__TASK DETAILS__: Copy exactly, and only, the lines from the one with "This screenshot has" to the end of the listing; omit pictures.

__RECORDS PROVIDED__:
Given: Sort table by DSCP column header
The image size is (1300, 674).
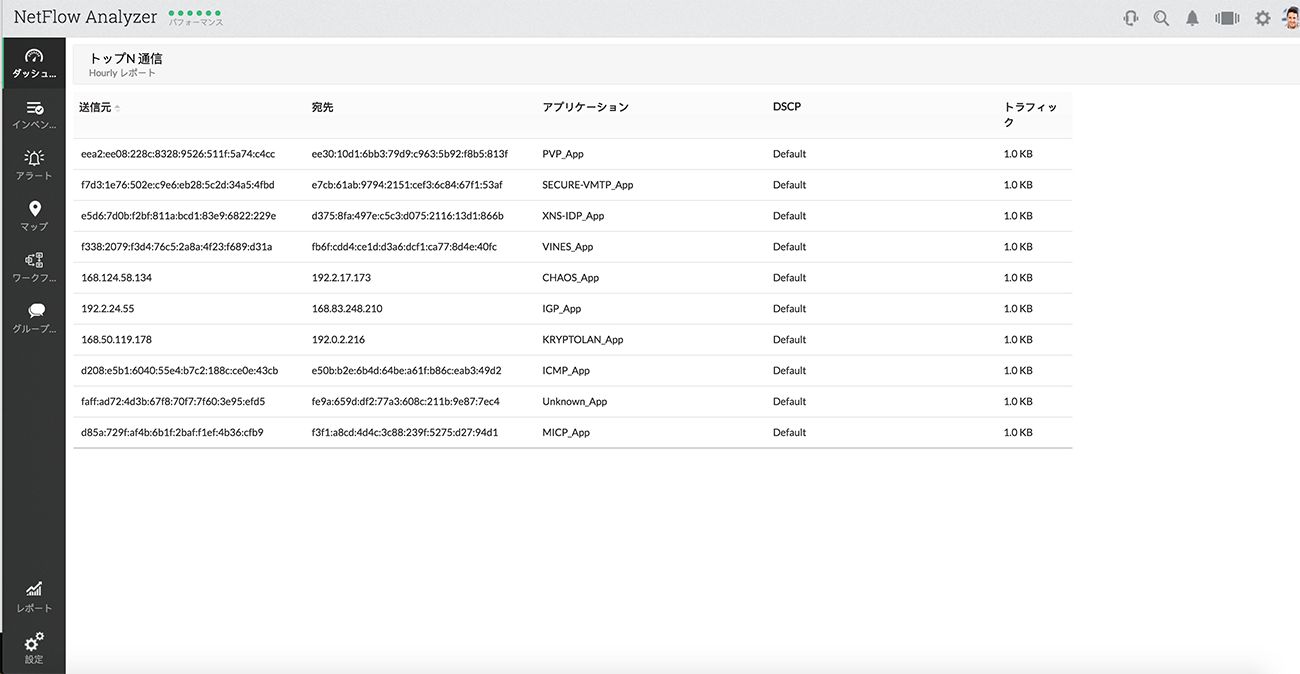Looking at the screenshot, I should pyautogui.click(x=786, y=107).
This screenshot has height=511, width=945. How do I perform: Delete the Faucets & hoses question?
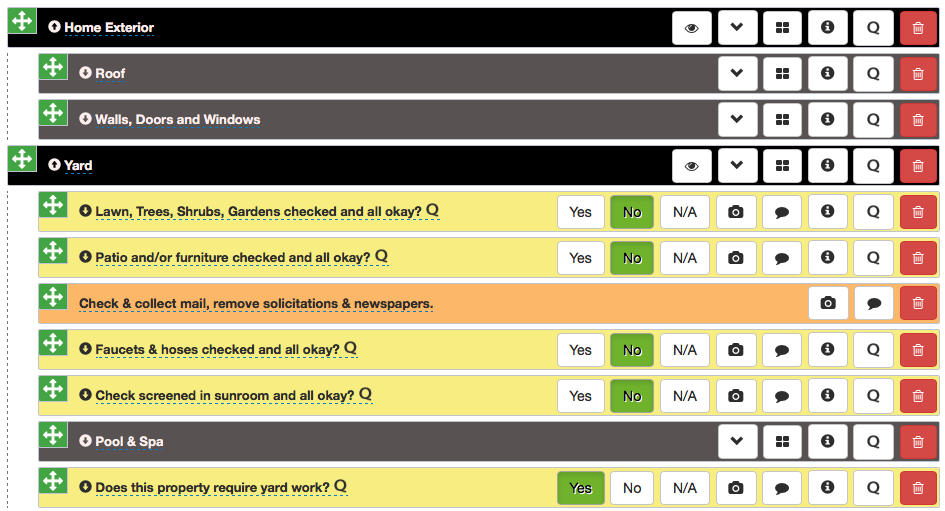tap(918, 350)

__SOLUTION FOR THIS PROBLEM__:
This screenshot has height=511, width=945. How do I perform: Delete the Faucets & hoses question?
tap(918, 350)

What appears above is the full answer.